* INPUT MATERIAL
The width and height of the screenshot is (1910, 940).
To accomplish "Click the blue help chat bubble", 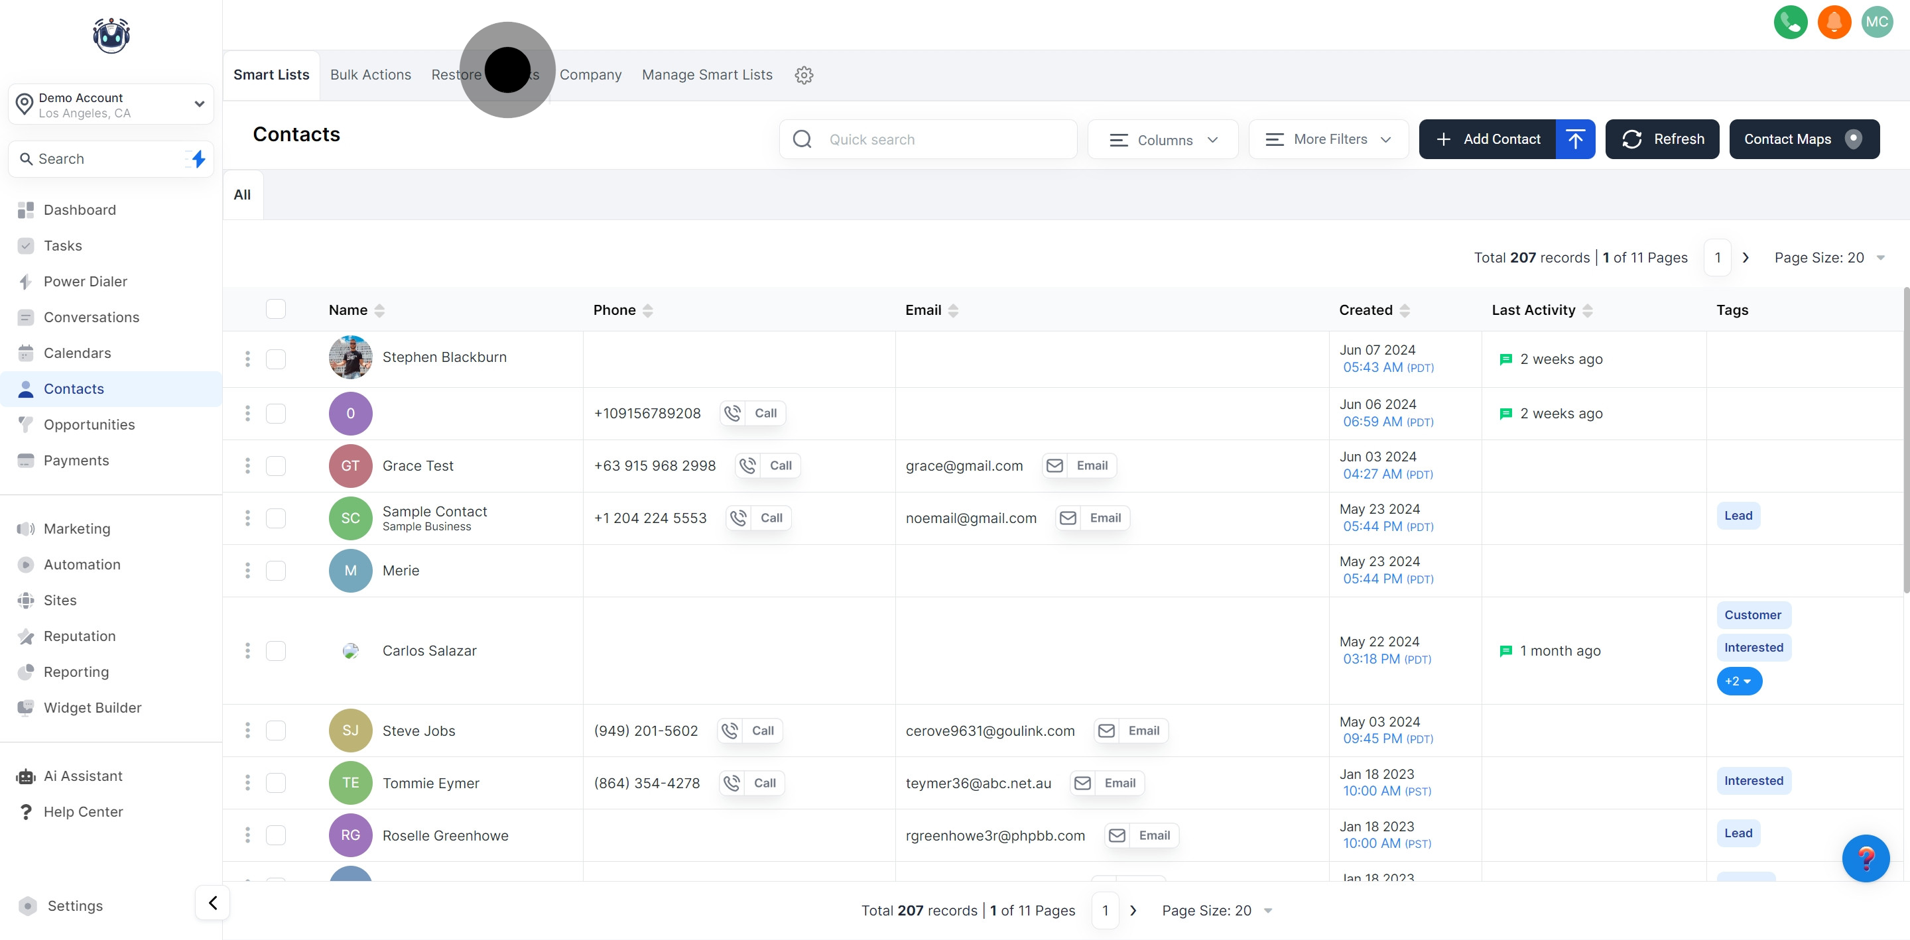I will [x=1865, y=858].
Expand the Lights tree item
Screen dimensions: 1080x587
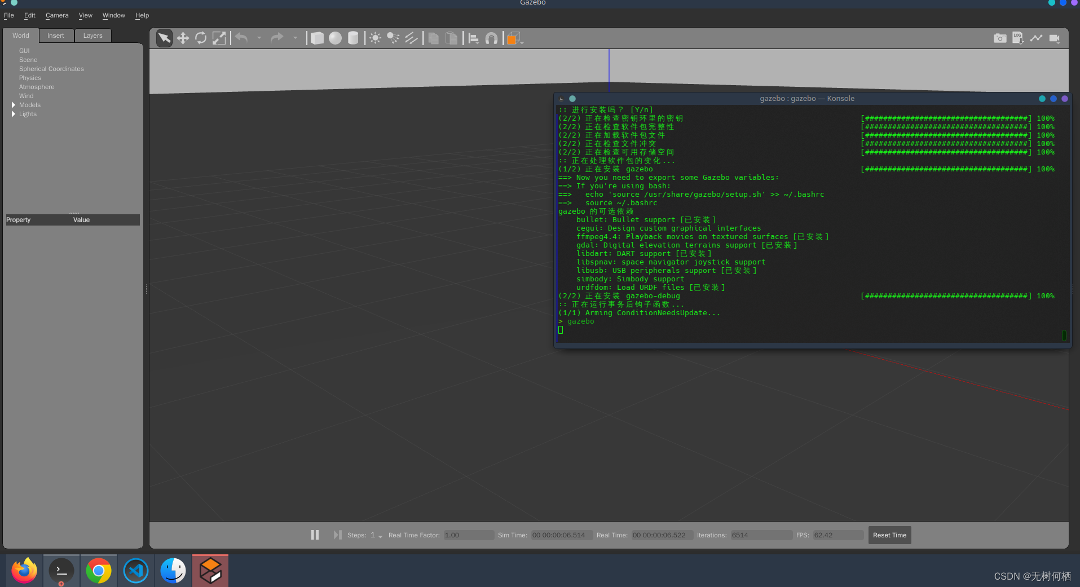13,114
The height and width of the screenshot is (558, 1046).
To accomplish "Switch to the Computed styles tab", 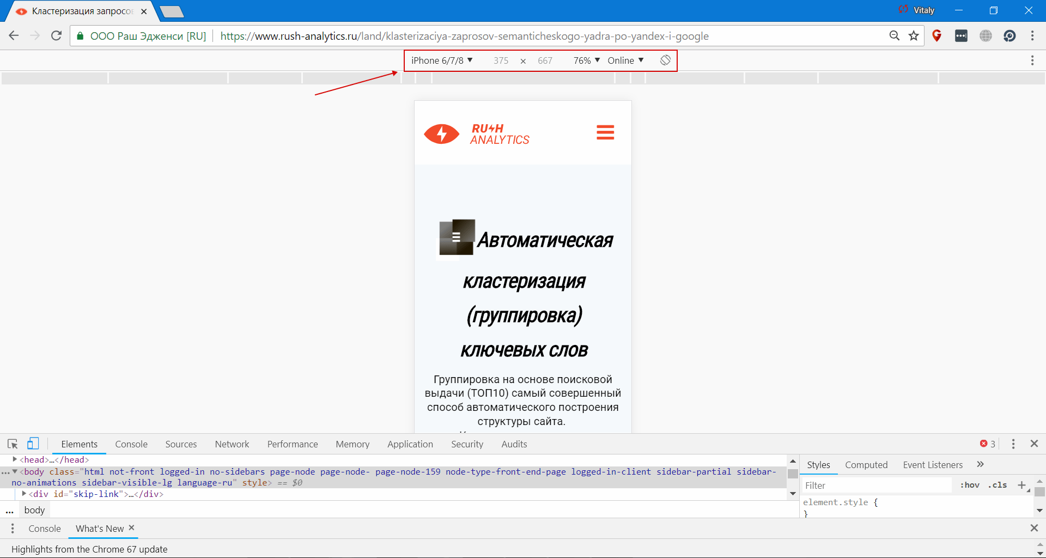I will [866, 464].
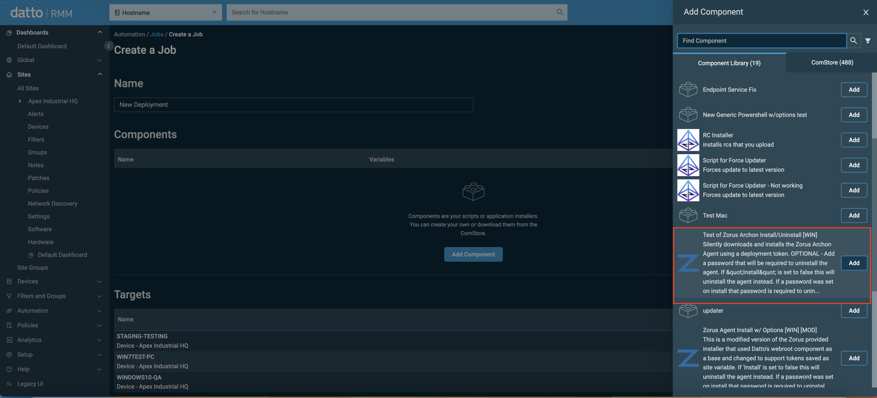Select the Component Library tab
Viewport: 877px width, 398px height.
click(729, 63)
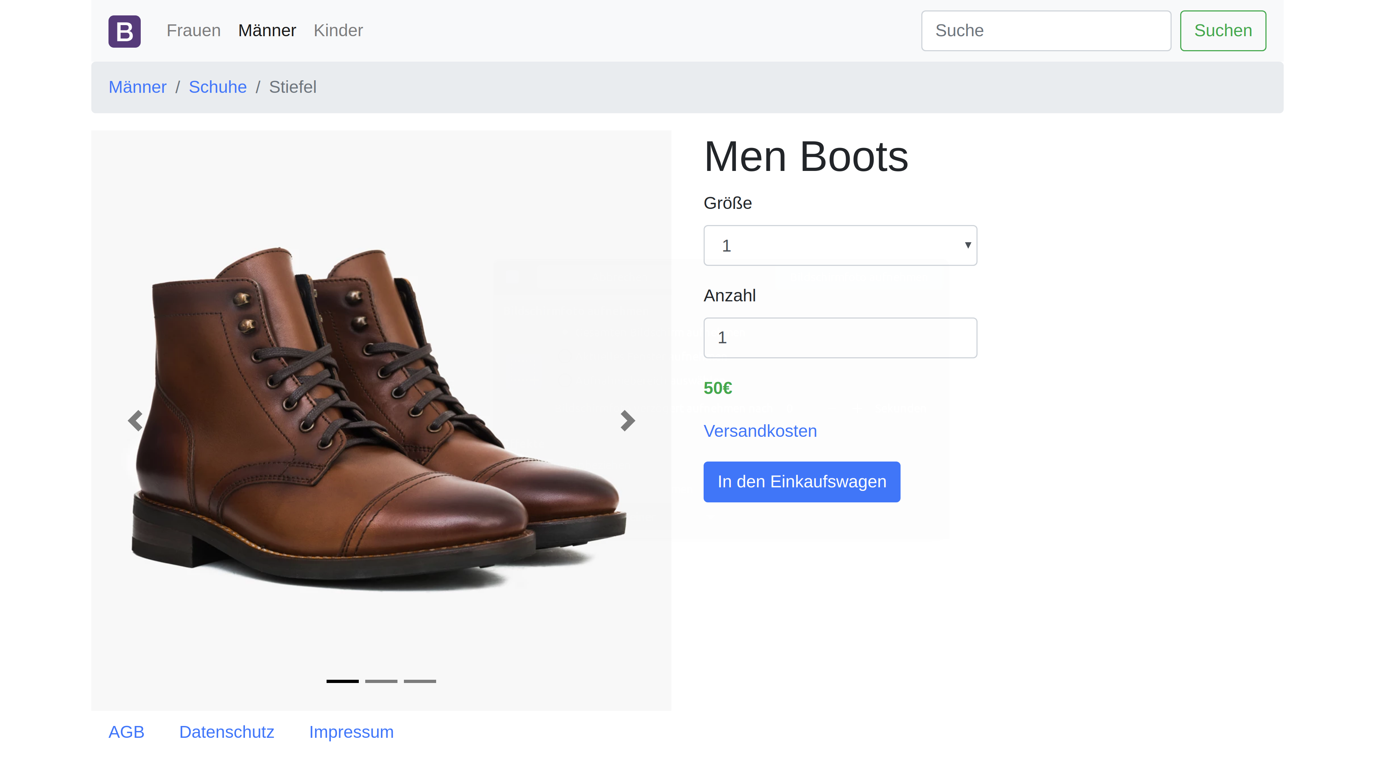Click the purple Bootstrap B logo
This screenshot has width=1375, height=774.
[x=124, y=31]

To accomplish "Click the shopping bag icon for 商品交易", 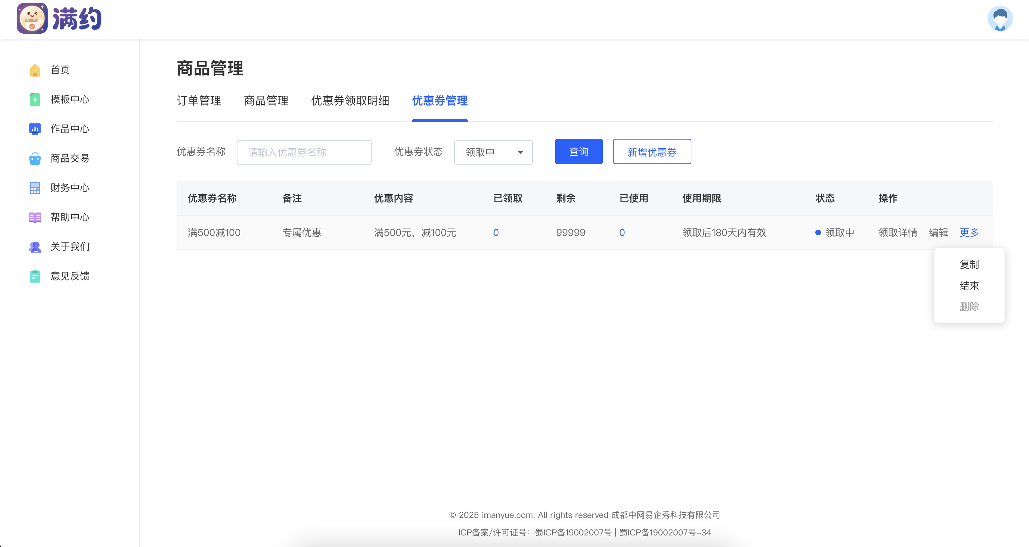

* TASK REQUIREMENTS
Transcribe, word for word, the lines of the listing above from the one that contains "Screen dimensions: 1080x587" through the one that contains "The height and", keeping both ends and dropping the pictures.

* WRITTEN RESPONSE
Screen dimensions: 1080x587
13,114
The height and width of the screenshot is (558, 1046).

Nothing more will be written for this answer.